### Source extract
June 2018

Do Kids Make Sense? teaser image
Does it make sense to have a kid when you’re a student? I’ve been asking myself this recently.  For the record, I already have one, so this question is more about having another while I’m a student. Children are hard.  Babies have needs!  If you’re a parent, you understand the extent of what I’m saying.
 
When I was an undergrad it was a no brainer.  I wasn’t in any position to be welcoming children into my life.  I was on a full athletic scholarship, so not only would kids grossly affect my academic life- they hindered my ability to earn tuition. I was living 3,000 miles away from home and a full-time student-athlete. It didn’t make sense for a numberof reasons, and I could hang my hat on that.
 
I got married two years after finishing my undergraduate degree.  We talked about starting a family in no lessthan four years. I don’t remember how we settled on that number, but at 24 years old, another four didn’t seem too irrational. I agreed, no problem. It was during that time I enrolled in a graduate program. We moved from LA to Nebraska and I began grad school.  I was so enthralled in what I was learning, and consumed by my two little pups, that the idea of children didn’t really ever enter the equation. We were good where we were at, and I graduated with about one year left in that four-year holding pattern. 
 
After my masters, life took a few more turns… we moved from Nebraska, to Los Angeles, to Wisconsin. By the time we settled in Wisconsin we were celebrating our fourth anniversary. My partner and I bought a house, both had jobs we loved at the nearby university, and were talking about expanding our brood. It seemed like as good of time as any to add children to the mix, when we received an unexpected email. Long story short, after ten months in Wisconsin we quickly sold our house, boarded our dogs with their grandparents, and moved across the planet to Singapore.

### List of tasks
[a] In the post about having kids as a student, where did the writer and their partner move after leaving Wisconsin?
[b] Return everything in the post from "After my masters, life" down to "planet to Singapore.".
The listing after this point is separate from the post.

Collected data
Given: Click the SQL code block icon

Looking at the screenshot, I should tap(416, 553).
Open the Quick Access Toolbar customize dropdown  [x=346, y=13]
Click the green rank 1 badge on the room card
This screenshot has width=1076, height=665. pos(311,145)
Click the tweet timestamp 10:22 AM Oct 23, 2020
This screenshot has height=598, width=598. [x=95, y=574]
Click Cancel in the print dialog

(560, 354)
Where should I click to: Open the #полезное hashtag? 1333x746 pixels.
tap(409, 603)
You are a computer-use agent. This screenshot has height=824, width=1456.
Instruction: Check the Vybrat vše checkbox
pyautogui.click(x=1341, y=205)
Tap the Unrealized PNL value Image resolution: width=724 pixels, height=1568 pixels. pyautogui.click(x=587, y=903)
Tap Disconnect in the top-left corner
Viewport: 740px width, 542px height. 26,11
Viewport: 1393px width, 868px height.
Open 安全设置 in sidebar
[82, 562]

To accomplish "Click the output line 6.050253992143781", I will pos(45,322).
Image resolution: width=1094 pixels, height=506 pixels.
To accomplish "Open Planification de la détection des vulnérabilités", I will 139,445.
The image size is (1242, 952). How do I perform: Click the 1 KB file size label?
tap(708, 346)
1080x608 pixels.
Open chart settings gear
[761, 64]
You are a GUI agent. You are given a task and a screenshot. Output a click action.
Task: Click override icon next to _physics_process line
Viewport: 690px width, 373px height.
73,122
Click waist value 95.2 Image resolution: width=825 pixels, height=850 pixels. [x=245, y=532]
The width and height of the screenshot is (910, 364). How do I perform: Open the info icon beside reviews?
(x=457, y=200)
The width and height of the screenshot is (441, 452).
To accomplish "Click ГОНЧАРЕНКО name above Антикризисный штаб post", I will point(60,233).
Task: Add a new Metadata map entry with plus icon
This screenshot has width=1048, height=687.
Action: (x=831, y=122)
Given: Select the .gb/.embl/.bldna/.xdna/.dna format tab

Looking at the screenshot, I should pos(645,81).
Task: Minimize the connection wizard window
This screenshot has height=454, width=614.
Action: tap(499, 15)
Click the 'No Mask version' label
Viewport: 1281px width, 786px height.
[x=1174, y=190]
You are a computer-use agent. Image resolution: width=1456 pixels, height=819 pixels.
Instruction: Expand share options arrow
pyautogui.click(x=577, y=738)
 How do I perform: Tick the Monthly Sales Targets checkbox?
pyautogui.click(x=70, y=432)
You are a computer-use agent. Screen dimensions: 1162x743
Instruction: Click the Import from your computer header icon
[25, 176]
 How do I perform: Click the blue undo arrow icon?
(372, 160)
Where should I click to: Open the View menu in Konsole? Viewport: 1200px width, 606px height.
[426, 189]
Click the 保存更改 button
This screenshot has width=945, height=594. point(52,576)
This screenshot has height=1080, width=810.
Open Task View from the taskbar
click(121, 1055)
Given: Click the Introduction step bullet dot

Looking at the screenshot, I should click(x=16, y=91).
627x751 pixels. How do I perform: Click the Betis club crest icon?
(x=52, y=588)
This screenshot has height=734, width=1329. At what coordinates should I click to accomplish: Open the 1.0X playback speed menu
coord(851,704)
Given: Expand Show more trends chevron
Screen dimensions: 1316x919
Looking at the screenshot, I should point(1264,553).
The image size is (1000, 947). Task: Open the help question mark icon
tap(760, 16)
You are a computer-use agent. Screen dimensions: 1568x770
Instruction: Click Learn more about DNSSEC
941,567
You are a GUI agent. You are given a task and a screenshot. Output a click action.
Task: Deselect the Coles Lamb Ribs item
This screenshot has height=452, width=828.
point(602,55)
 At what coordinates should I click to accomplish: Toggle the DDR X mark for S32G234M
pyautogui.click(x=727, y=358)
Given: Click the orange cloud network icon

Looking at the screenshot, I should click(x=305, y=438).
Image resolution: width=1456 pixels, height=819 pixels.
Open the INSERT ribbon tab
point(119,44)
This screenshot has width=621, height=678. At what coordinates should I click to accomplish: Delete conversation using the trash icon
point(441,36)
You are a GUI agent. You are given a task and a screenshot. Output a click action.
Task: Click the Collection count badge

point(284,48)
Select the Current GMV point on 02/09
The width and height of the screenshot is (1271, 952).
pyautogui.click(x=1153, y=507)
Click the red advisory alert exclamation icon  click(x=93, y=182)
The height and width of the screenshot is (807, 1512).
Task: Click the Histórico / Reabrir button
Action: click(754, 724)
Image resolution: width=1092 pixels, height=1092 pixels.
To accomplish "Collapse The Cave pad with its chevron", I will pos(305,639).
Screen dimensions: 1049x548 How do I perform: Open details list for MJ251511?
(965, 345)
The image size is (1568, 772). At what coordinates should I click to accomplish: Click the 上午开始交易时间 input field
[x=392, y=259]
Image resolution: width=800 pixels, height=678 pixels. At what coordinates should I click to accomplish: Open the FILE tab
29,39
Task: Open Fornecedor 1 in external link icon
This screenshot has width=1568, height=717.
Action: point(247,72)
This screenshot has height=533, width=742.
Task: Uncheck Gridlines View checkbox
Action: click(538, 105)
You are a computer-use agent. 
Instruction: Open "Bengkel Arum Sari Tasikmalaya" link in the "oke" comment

### The responses
[a] Singapore.

[b]
After my masters, life took a few more turns… we moved from Nebraska, to Los Angeles, to Wisconsin. By the time we settled in Wisconsin we were celebrating our fourth anniversary. My partner and I bought a house, both had jobs we loved at the nearby university, and were talking about expanding our brood. It seemed like as good of time as any to add children to the mix, when we received an unexpected email. Long story short, after ten months in Wisconsin we quickly sold our house, boarded our dogs with their grandparents, and moved across the planet to Singapore.